* **Exercise**:
From the entries, return every line where the string "Task" shows up.

* **Information shown**:
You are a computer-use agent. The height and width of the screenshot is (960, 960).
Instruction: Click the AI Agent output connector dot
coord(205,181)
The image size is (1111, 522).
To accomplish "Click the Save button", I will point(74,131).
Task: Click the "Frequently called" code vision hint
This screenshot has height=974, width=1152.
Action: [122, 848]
...
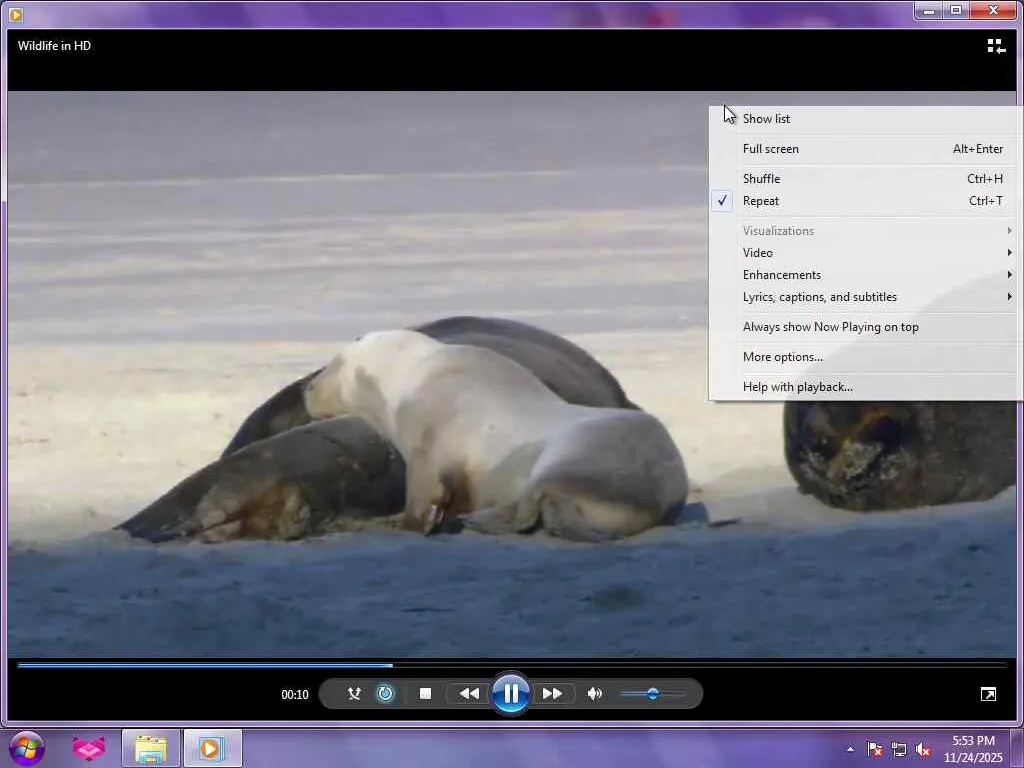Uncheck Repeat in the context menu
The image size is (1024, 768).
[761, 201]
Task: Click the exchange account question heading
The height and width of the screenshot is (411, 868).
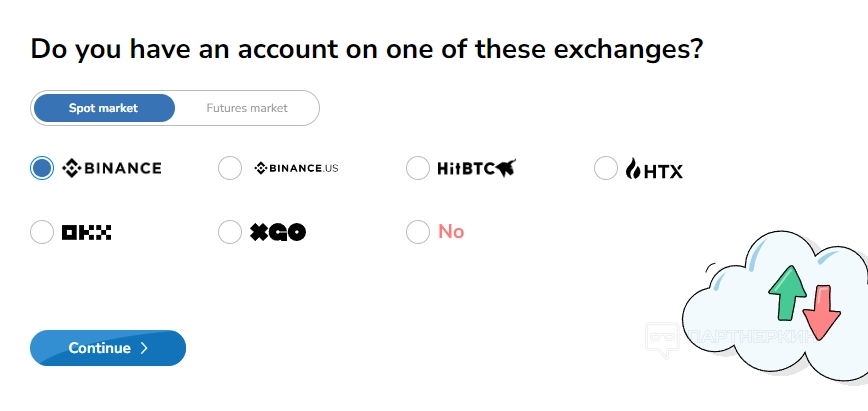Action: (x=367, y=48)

* **Exercise output**:
Task: Click the "Frequently called" code vision hint
Task: Click the exchange account question heading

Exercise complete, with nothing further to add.